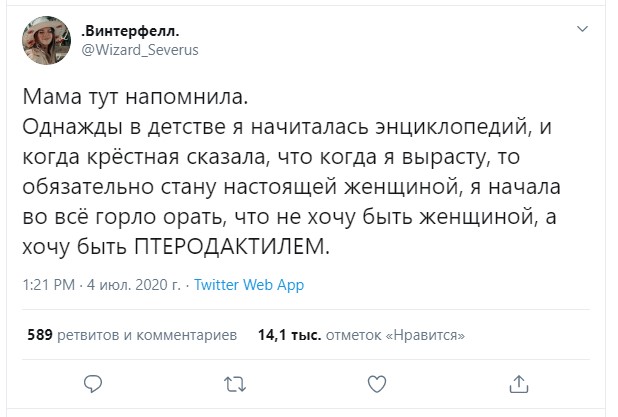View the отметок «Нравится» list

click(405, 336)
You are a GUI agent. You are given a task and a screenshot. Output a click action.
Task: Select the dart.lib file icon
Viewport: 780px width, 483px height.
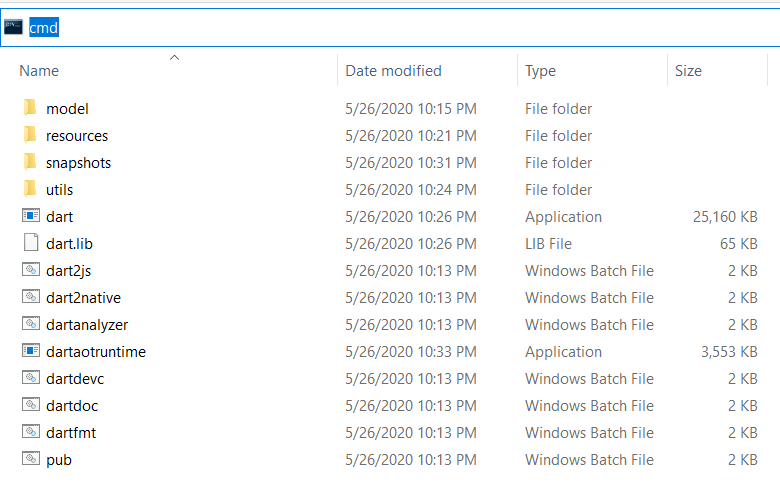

··········

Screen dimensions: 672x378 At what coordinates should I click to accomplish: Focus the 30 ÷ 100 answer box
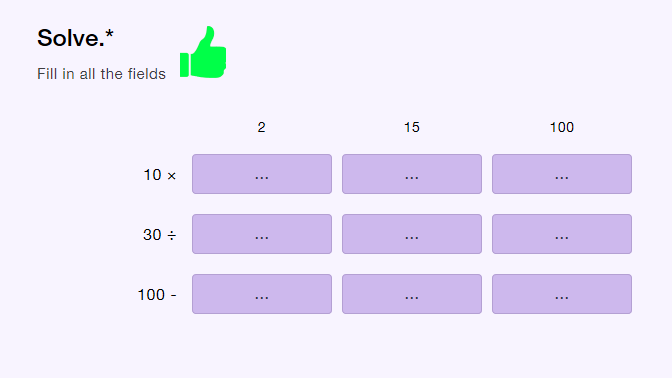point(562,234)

··········

From the entries above, extract only the lines running from the one containing "Task: Select the dart.lib file icon" through the one containing "Viewport: 780px width, 483px height.", inclusive.

Task: Select the dart.lib file icon
Viewport: 780px width, 483px height.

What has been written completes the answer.